### Input records

□ □ □ □ □ □ □

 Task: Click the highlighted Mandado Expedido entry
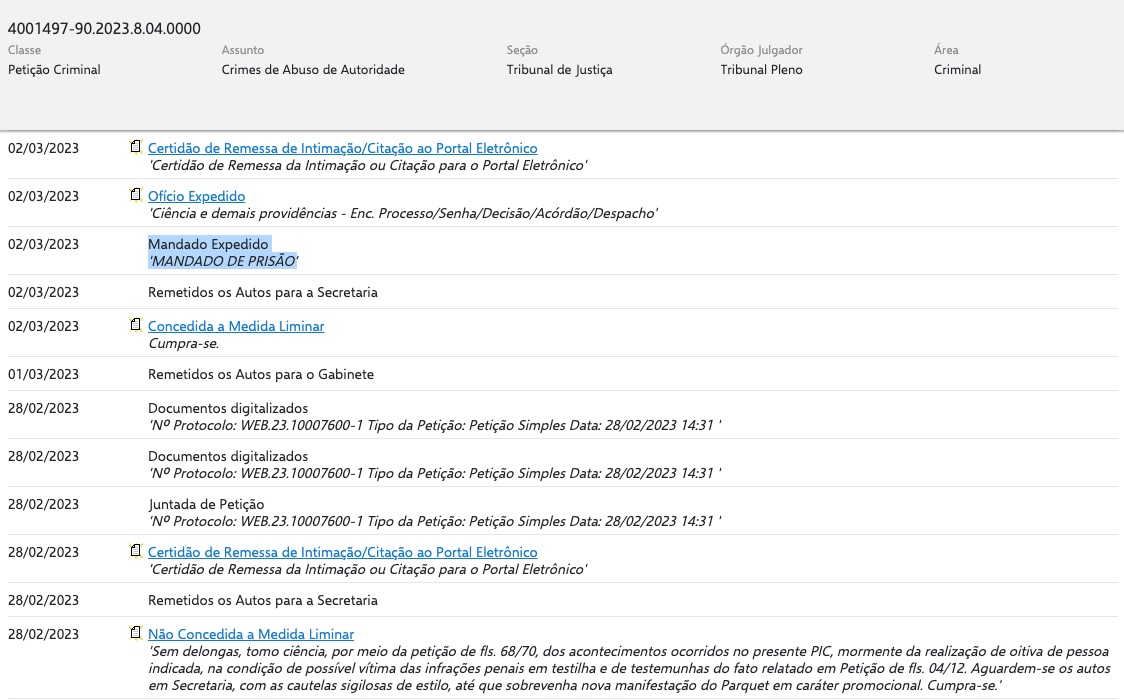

□ □ □ □ □ □ □

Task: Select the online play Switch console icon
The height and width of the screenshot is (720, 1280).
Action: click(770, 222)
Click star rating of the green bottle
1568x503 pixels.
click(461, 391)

□ □ □ □ □ □ □

### Your objective
Copy the lines above that hold the word "Task".

### Response
 Task: Click the highlighted Mandado Expedido entry
Task: Select the online play Switch console icon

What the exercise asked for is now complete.